Naweeën van de revolutie van 1910-1920
- Landhervormingen en nationalisaties
- Partij van de Mexicaanse Revolutie wordt uiteindelijk neoliberale kracht
- Strijd voor fundamentele verandering blijft nodig
Alhoewel de revolutionaire beweging zich grotendeels in volle kracht manifesteerde in de periode 1910-1916, werden vele van haar successen pas verwezenlijkt in de periode erna. Er zouden uiteindelijk officiële landherverdelingen georganiseerd worden in onder andere Morelos, Yucatan en Michoacán. Bovendien zou de periode na 1920 gekenmerkt worden door een algemene tendens van spontaan “terugstelen” van land door de dorpsgemeenschappen van de grootgrondbezitters, in tegenstelling tot de periode voor 1910, waarin de grootgrondbezitters steeds meer land van de dorpen bezetten.
In 1916 werd de Socialistische Partij van het Zuidoosten opgericht (Partido Socialista del Sureste, PSS) (eerder bekend als de Socialistische Arbeiderpartij en de Socialistische Partij van Yucatan). Deze had een zusterpartij in Campeche, de Agrarisch Socialistische Partij van Campeche. Dit is opvallend, aangezien deze regio bijzonder rustig was gebleven – de revolutie had het diepe zuidoosten van Mexico niet of nauwelijks aangeraakt.

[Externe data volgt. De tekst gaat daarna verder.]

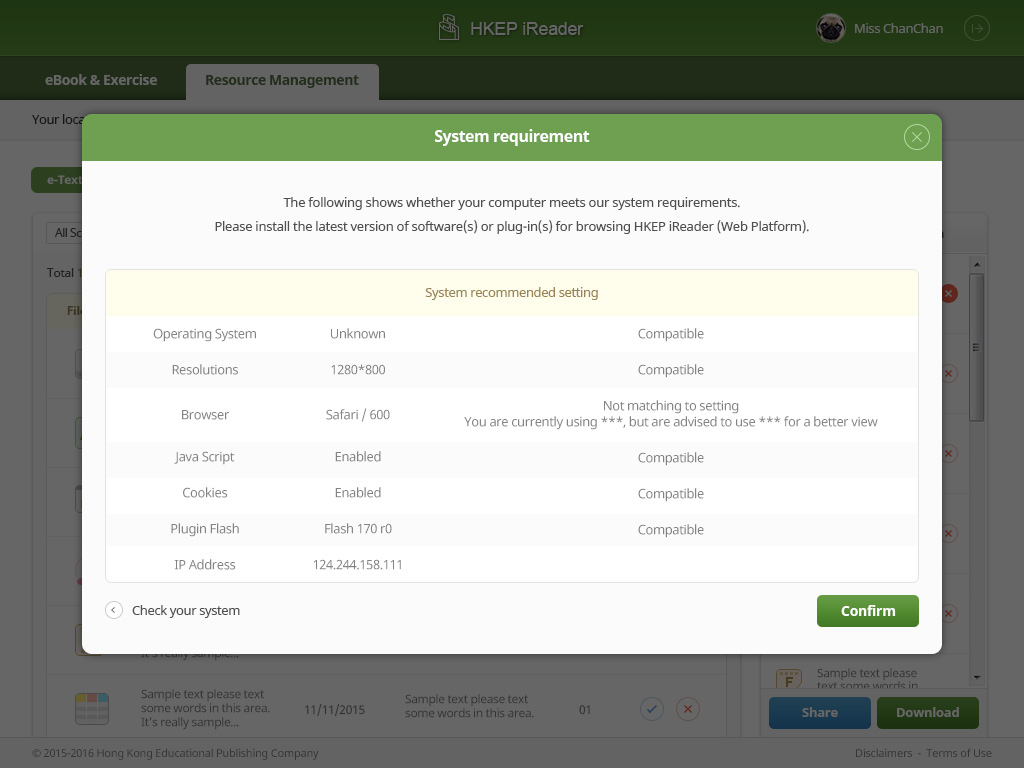Click the HKEP iReader logo icon
This screenshot has width=1024, height=768.
tap(449, 28)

De voorzitter van de PSS, Puerto, werd in 1922 tot gouverneur van Yucatan verkozen. Daar voerde hij landherverdelingen door ten gunste van meer dan 30.000 boeren. Hij legde de controle over de sisalexport in handen van allerlei coöperaties, om de macht van de hacendados en buitenlandse bedrijven te ondermijnen. Hij liet de grondwet van 1917 in het Maya vertalen, een inheemse taal, zodat de maya’s makkelijker zouden kunnen begrijpen wat hun grondwettelijke rechten waren. Puerto voerde hervormingen in het onderwijs door, zo opende hij de eerste universiteit van Yucatan en zorgde hij ervoor dat in het onderwijs de praktijk een belangrijke rol kreeg toebedeeld (en het onderwijs dus niet enkel op “boekenkennis” werd gebaseerd). Puerto stond sympathiek tegenover het feminisme, zo voerde hij in Yucatán, als eerste staat van Mexico, het vrouwenstemrecht in, verruimde hij de mogelijkheden voor echtscheiding en liet hij klinieken voor geboorteregeling openen.
Puerto leerde de Amerikaanse journaliste Alma Reed kennen, de zus van de bekende, linkse journalist John Reed, waarmee hij zou trouwen. John Reed was in de periode 1913-1914 zelf aanwezig in Mexico, waar hij vooral het leger van Villa volgde en verslag uitbracht over de revolutionaire gebeurtenissen.
Na het overlijden van Puerto in 1923 ten gevolge van een poging tot contrarevolutie, zou de PSS achteruitgaan. Linkse figuren verdwenen uit de partij, die uiteindelijk zou opgaan in de Partij van de Mexicaanse Revolutie. De PMR (later de Institutioneel Revolutionaire Partij – PRI) zou uitgroeien tot de partij van het nieuwe regime.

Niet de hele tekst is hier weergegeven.